Monday, May. 03, 1948
A Minister's Freedom
"I believe Christianity must seek a deliberate reconciliation with Communism . . . We come dangerously near to hypocrisy if we say our system of capitalism is compatible with Christianity and Communism is not." Thus spoke the Rev. William Howard Melish in a nationwide broadcast.
For years, blond, spectacled Episcopalian Melish, 37, has been suiting his actions to his far-leftish words. He is chairman of the National Council of American-Soviet Friendship and has beaten the drum for many another Communist-line cause. As associate rector of Brooklyn's Church of the Holy Trinity, he has had a sympathetic boss--his father, the Rev. John Howard Melish, 73, rector for 44 years.
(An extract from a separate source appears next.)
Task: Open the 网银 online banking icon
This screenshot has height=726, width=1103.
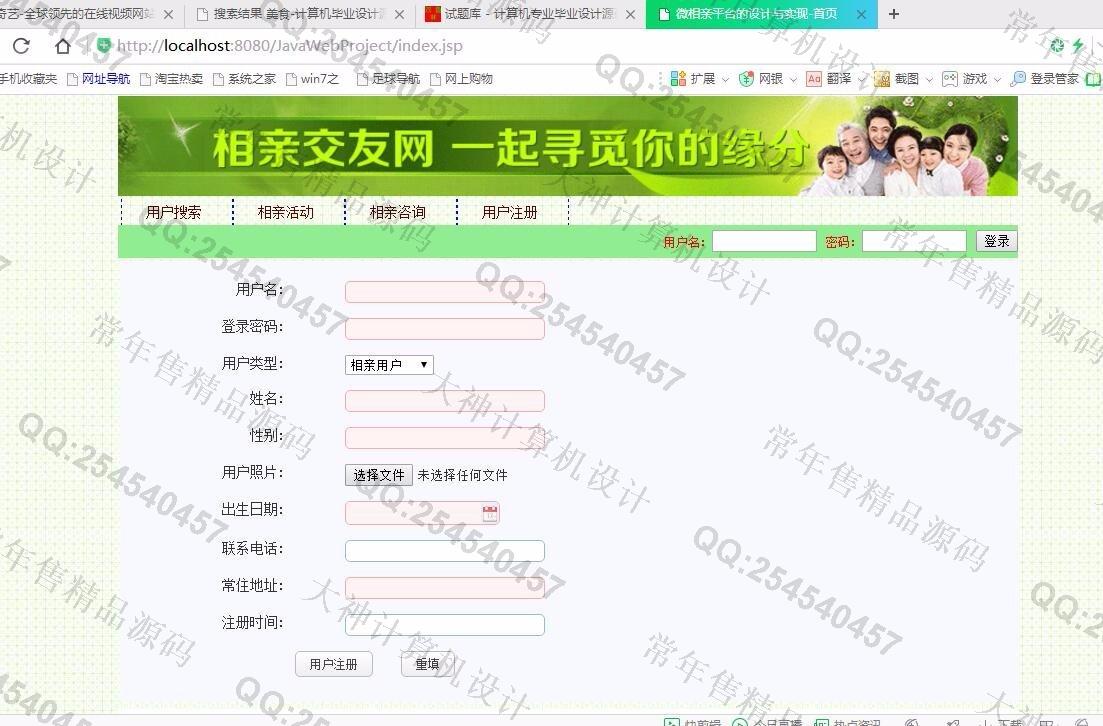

But Holy Trinity's vestrymen have viewed young William's activities with a less approving eye. Last week they seemed to be trying to get rid of him. An informal poll of 306 of the 780-member congregation showed the parish about equally divided on the subject.
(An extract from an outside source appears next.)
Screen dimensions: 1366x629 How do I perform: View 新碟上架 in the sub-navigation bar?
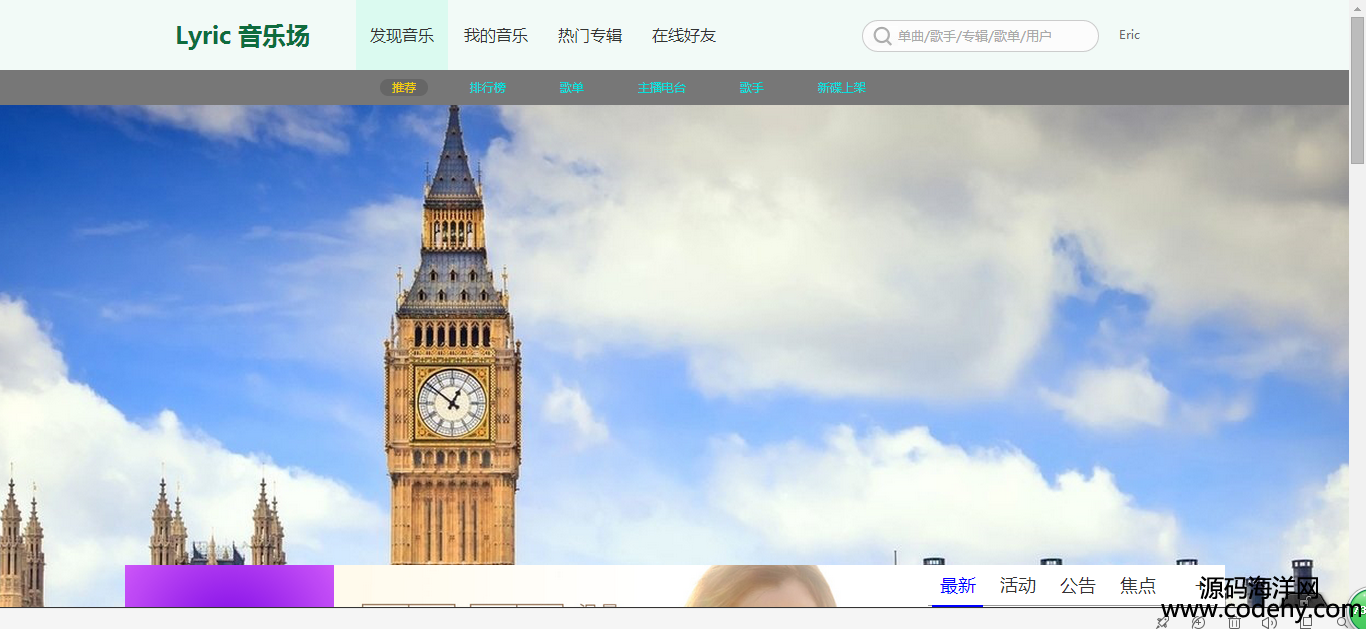coord(842,88)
Rector Melish stoutly defended his son for "doing the work which the rector himself would have done, had he been 20 years younger." He added: "A free pulpit that utters things that everyone accepts is an absurdity." Father & son issued a joint statement pointing out that an Episcopal minister "is not the employee of the vestry or of a board of trustees. Nor does he speak for the people of his parish in the sense that he must conform to the sentiments of the majority ... To say that he may speak his mind fully in the pulpit, but to deny him the right to apply his conscientious beliefs to concrete situations and issues ... is to restrict and abridge any real freedom."